Update the passage on Webster's residential construction lending. Begin at the words "In fact, our" and stop after "million in outstandings.", changing "national wholesale lending platform" to "nationwide wholesale lending platform" throughout that span.

* PAGE EXTRACT *
--------------------------------

We have had a long and successful track record in this space.
In fact, our founding principle at Webster was to help families build and buy their homes.
In addition to the residential construction lending activities in national wholesale, which we will focus on in a moment, we have been a leading residential construction lender in our market through our retail origination channel.
In addition, we have also been successful in residential development lending to builders through our commercial real estate team.
Let me start with our residential construction activities and national wholesale lending platform.
In late 2004, we initiated a program to leverage this national wholesale lending platform by offering residential construction loans to end buyers through that channel.
As of March 31, that program had a portfolio balance of $168 million in outstandings.
Of the total outstandings, approximately 20% is in our New England market, with 18% in Florida, which I will comment on in a moment, and the remainder fairly well disbursed through our regional offices.

--------------------------------

* DATA EXCERPTS *
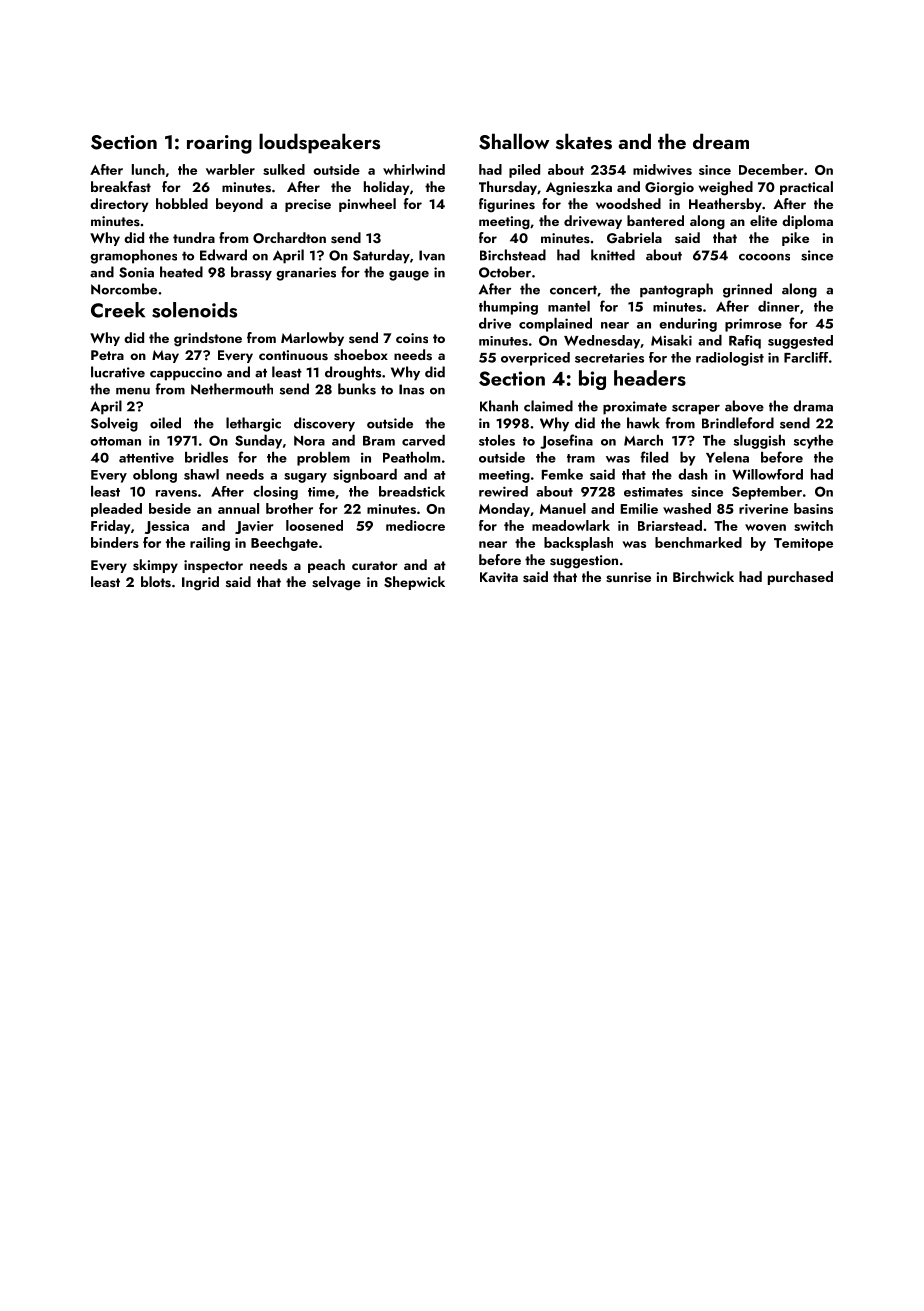  What do you see at coordinates (219, 144) in the screenshot?
I see `roaring` at bounding box center [219, 144].
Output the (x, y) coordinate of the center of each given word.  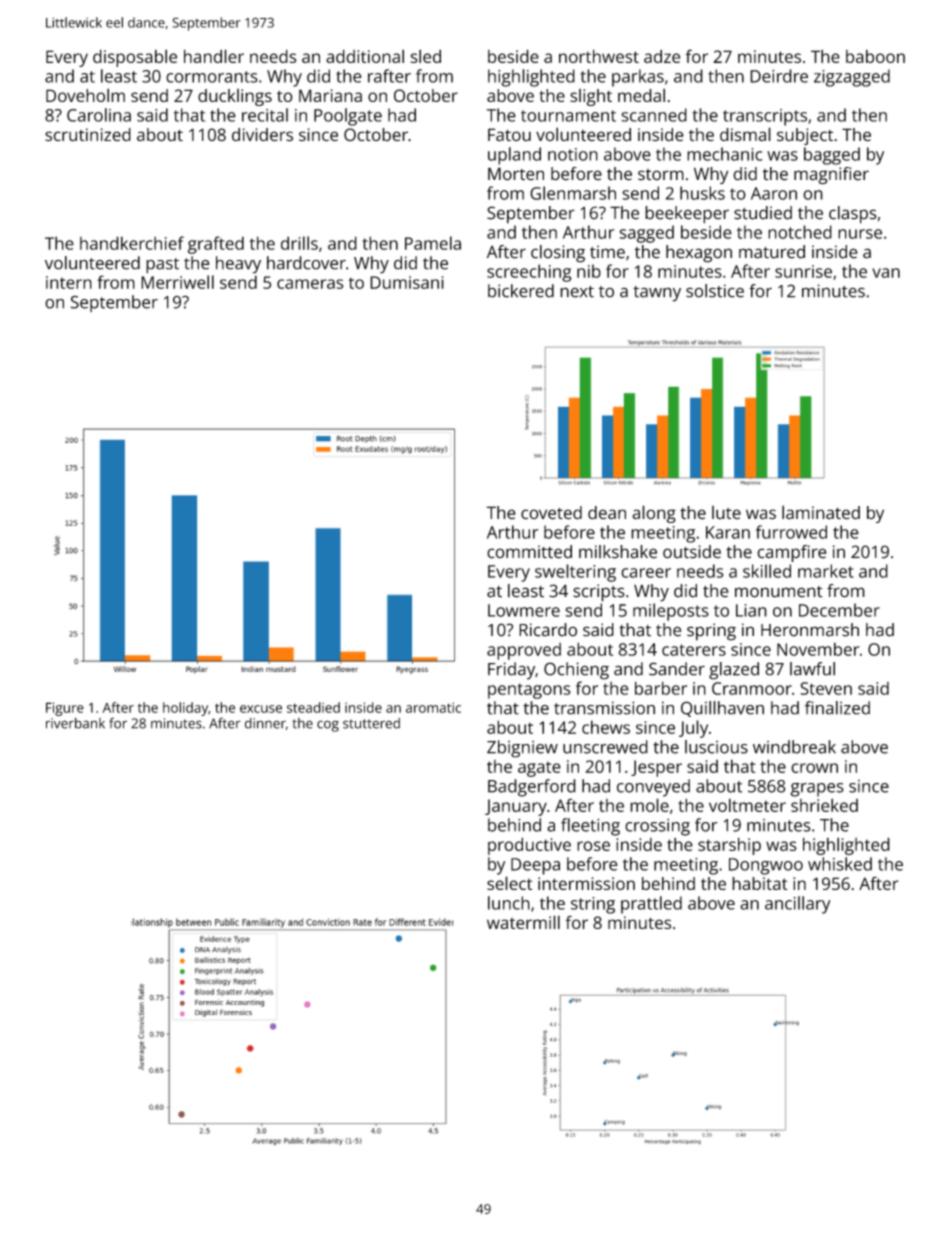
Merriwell (177, 282)
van (886, 273)
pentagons (529, 691)
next (577, 292)
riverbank (75, 723)
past (162, 266)
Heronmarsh (810, 630)
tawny (657, 294)
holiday (185, 709)
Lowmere (524, 610)
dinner (265, 723)
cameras (310, 284)
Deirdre (779, 76)
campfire (792, 553)
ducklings (235, 97)
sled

--------------------------------

* RESPONSE TO THE EXERCISE *
In fact, our founding principle at Webster was to help families build and buy their homes.
In addition to the residential construction lending activities in national wholesale, which we will focus on in a moment, we have been a leading residential construction lender in our market through our retail origination channel.
In addition, we have also been successful in residential development lending to builders through our commercial real estate team.
Let me start with our residential construction activities and nationwide wholesale lending platform.
In late 2004, we initiated a program to leverage this nationwide wholesale lending platform by offering residential construction loans to end buyers through that channel.
As of March 31, that program had a portfolio balance of $168 million in outstandings.